La differenza sostanziale della comunicazione via Web rispetto ai mezzi tradizionali è nella dinamica della sua fruizione: la decisione di visitare un sito è lasciata all’utente ed è guidata dai click del mouse, che sono ovviamente gesti volontari.

La modalità della comunicazione deve cambiare, conseguentemente, verso uno stile necessariamente attrattivo e appagante nei confronti del visitatore.

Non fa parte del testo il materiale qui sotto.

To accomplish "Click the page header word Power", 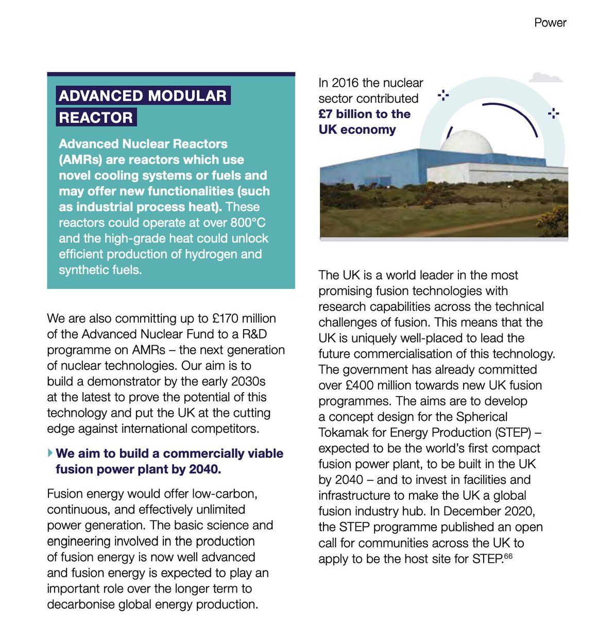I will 550,23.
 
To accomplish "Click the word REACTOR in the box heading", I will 96,118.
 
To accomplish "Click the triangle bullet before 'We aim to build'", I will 50,453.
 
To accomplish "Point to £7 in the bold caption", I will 326,115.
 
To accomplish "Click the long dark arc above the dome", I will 510,116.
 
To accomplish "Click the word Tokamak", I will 343,433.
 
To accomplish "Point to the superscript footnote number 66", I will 508,557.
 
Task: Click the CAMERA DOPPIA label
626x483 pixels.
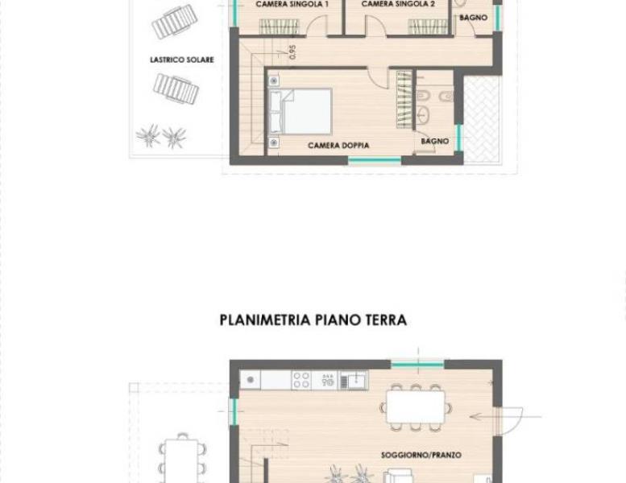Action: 338,146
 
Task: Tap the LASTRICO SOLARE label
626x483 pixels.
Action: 182,60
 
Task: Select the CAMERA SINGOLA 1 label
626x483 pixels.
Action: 292,4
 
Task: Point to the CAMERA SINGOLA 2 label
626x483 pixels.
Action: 398,4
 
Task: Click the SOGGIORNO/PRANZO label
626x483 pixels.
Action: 421,455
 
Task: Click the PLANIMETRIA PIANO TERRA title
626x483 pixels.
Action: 313,320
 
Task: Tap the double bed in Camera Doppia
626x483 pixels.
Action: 301,111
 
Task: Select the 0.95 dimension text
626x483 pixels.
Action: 292,52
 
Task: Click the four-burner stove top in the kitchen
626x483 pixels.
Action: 301,380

Sotto l’aspetto del target – sebbene questo termine sia di uso comune in tutti i settori della pubblicità e del marketing – nella promozione via Web assume un significato particolare grazie all’estrema precisione che si può raggiungere attraverso una campagna di Internet advertising.

La caratteristica dei siti e dell’informazione on line in generale è – o dovrebbe essere – l’estrema specializzazione e profondità verticale dei contenuti: ciò si traduce nella creazione di un pubblico di appassionati che condividono un interesse molto facile da determinare e che rappresentano pertanto un facile “bersaglio” per strategie molto mirate. Non bisogna dimenticare, infatti, che il capitale più importante di ogni sito Web è rappresentato proprio dai suoi utenti, il più precisamente possibile catalogati per abitudini, scelte e bisogni: questa potente metodologia di marketing pare non essere ancora completamente analizzata e sfruttata a fondo, ma le future campagne saranno sicuramente caratterizzate da un grado di personalizzazione estremamente spinto. In realtà la funzione più importante della Rete è costruire, sviluppare, gestire relazioni; quindi conquistare la fiducia di un cliente, costruire un rapporto durevole nel tempo, è enormemente più importante che realizzare una singola vendita o attrarre folle indiscriminate di distratti visitatori sul proprio sito.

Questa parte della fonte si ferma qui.